===== Record excerpts =====

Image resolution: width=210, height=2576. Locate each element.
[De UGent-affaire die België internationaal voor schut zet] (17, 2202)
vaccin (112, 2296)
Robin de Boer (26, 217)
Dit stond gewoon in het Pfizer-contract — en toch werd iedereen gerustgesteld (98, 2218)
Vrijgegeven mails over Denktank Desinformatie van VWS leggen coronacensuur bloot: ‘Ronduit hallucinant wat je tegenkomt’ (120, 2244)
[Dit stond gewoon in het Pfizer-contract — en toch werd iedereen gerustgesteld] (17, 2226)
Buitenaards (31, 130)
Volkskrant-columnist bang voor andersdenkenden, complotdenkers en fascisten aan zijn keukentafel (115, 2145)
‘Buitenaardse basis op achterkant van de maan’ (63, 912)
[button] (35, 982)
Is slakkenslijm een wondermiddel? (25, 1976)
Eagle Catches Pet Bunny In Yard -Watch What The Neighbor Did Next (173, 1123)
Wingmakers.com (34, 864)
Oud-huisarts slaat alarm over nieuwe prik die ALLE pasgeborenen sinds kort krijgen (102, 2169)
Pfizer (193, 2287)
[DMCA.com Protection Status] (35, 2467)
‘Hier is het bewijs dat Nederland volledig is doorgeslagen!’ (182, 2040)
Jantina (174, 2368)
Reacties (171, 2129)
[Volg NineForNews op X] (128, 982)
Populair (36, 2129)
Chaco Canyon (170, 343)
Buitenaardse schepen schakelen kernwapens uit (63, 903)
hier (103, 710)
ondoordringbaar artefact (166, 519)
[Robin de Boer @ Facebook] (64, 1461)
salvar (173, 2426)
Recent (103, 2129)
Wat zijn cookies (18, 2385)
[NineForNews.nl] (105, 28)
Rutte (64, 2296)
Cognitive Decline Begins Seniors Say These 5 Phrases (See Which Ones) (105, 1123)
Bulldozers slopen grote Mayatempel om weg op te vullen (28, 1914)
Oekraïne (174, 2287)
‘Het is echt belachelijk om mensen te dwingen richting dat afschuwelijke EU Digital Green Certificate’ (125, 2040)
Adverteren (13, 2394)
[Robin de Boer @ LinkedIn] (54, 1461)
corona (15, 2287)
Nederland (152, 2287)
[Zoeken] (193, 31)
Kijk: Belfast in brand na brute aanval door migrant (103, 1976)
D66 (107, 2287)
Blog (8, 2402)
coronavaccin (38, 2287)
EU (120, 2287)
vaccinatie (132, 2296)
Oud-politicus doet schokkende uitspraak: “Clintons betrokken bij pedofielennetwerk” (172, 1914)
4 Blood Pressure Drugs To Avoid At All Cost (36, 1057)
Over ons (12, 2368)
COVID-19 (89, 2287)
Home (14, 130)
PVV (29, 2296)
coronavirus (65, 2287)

=====
===== Record excerpts =====

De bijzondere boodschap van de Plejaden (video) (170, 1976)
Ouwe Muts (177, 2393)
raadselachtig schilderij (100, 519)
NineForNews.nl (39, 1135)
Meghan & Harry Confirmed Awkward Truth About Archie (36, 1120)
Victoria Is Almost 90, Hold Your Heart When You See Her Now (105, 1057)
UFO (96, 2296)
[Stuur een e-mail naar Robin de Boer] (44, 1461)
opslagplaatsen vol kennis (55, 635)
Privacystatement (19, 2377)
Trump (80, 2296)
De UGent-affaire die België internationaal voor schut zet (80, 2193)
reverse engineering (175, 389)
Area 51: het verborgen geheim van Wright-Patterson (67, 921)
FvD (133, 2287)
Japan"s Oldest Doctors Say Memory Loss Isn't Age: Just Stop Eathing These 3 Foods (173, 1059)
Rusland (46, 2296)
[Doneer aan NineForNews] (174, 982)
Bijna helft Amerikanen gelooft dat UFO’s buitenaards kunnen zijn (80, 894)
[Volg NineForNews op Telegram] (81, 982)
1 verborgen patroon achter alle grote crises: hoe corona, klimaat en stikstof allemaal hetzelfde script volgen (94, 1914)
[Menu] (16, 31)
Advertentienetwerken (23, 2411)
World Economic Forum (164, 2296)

=====

▸ **Work to complete**: Lines with the word "These": copy each one from the data above.

▸ **Written response**:
Cognitive Decline Begins Seniors Say These 5 Phrases (See Which Ones) (105, 1123)
Japan"s Oldest Doctors Say Memory Loss Isn't Age: Just Stop Eathing These 3 Foods (173, 1059)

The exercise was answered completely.